Science

'The Song Of The Cell' Review: A Book About Body, Science, Scientists, Life, And So Much More

Aravindan Neelakandan

Dec 05, 2022, 11:41 PM | Updated 11:49 PM IST


Siddhartha Mukherjee's latest
Siddhartha Mukherjee's latest
  • Richard Dawkins once wrote that there should be a Nobel Prize for good science writing.
  • If one is indeed is instituted, this is a book that would surely win it.
  • The Song of The Cell: An Exploration of Medicine and New Man. Siddhartha Mukherjee. Penguin Random House India. Pages 473. Rs 799.

    Futurologist and author Alvin Toffler wrote 52 years ago about a new class of humans emerging among us. He used a term which was at that time very novel but is now almost a household term, thanks to Hollywood – ‘cyborg’.

    Toffler started his provocatively termed sub-section titled the ‘Cyborgs among us’ with a flourish of sci-fi mysticism:

    Today the man with a pacemaker or a plastic aorta is still recognizably a man. The inanimate part of his body is still relatively unimportant in terms of his personality and consciousness. But as the proportion of machine components rises, what happens to his awareness of self, his inner experience?

    Fifty-two years later from the cutting edge of another scientific domain comes another book and it talks about new humans too. These humans are no speculations. They are not ‘AI-augmented, robotically enhanced, infrared-equipped’ etc. But they are real.

    The new human is ‘a human rebuilt anew with modified cells who looks and feels (mostly) like you and me’, says Siddhartha Mukherjee – a cancer physician and one of the best science-writers of our generation.

    His latest book, The Song of The Cell: An Exploration of Medicine and the New Human, with 377 pages combines seamlessly the history of cell-science, that of medicine from the mid-nineteenth century to the latest cutting-edge explorations and also explores how medical science gives hope to patients who are fighting for their lives and physicians who are fighting for their patients.

    The book is a treat at every level for a wide variety of readers.  

    I

    From Antonie van Leeuwenhoek to Robert Hooke to Schwann and Schleiden, the reader gets an interesting taste of the history of cell-biology.

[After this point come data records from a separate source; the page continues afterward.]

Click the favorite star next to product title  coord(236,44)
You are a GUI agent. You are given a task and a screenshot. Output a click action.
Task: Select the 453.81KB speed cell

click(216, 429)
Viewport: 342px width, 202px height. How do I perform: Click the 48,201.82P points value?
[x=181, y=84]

    Things become quite colourful when we arrive at the time of Rudolf Virchow. But special mention should be made about an almost forgotten but an important contributor to microbiology- François-Vincent Raspail (1794-1878). Quite a colourful personality he was!

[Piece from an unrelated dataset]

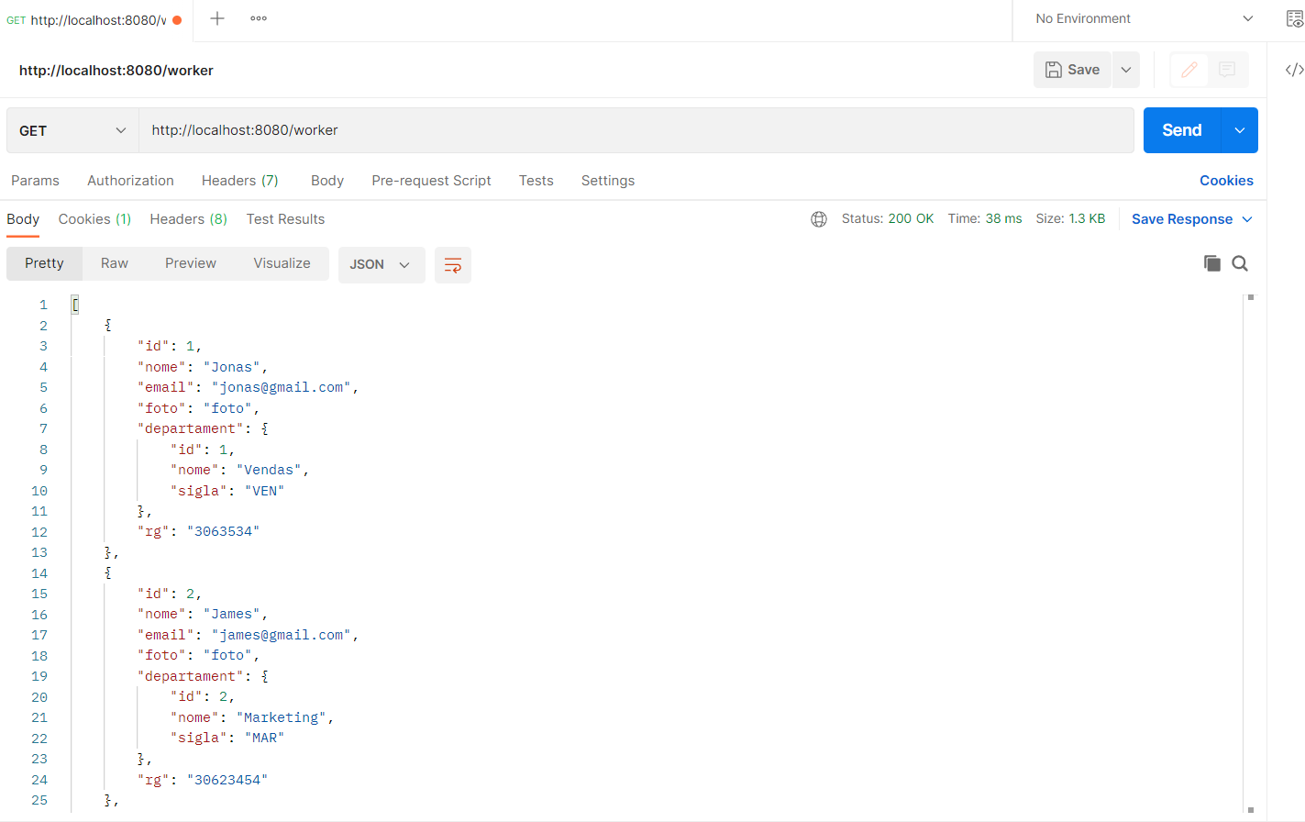Open the Tests tab
The height and width of the screenshot is (822, 1305).
click(536, 181)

    A rebel, a self-taught microscopist, botanist and chemist, he was also a free-thinker. It is quite amazing how this little-celebrated, self-made scientist had pre-envisaged quite remarkably the inner dynamics of cell.  Mukherjee writes:

    More than any microscopist, though, it was François-Vincent Raspail who tried to build a theory of cellular physiology out of these early observations. … What were cells made of? “Each cell selects from its surrounding milieu, taking only what it needs,” he wrote in the late 1830s, presaging a century of cellular biochemistry. … What did cells do? “A cell is […] a kind of laboratory,” he posited. Pause for a moment to contemplate the scope of that thought. Using no more than basic assumptions about chemistry and cells, Raspail deduced that a cell performs chemical processes to make tissues and organs function. In other words, it enables physiology. He imagined the cell as the site for the reactions that sustain life. But biochemistry was in its infancy, and so the chemistry and reactions that occurred within this cellular “laboratory” were invisible to Raspail.
    Mukherjee, p.40

    Mukherjee calls him ‘cell biology’s reluctant, defiant pioneer’.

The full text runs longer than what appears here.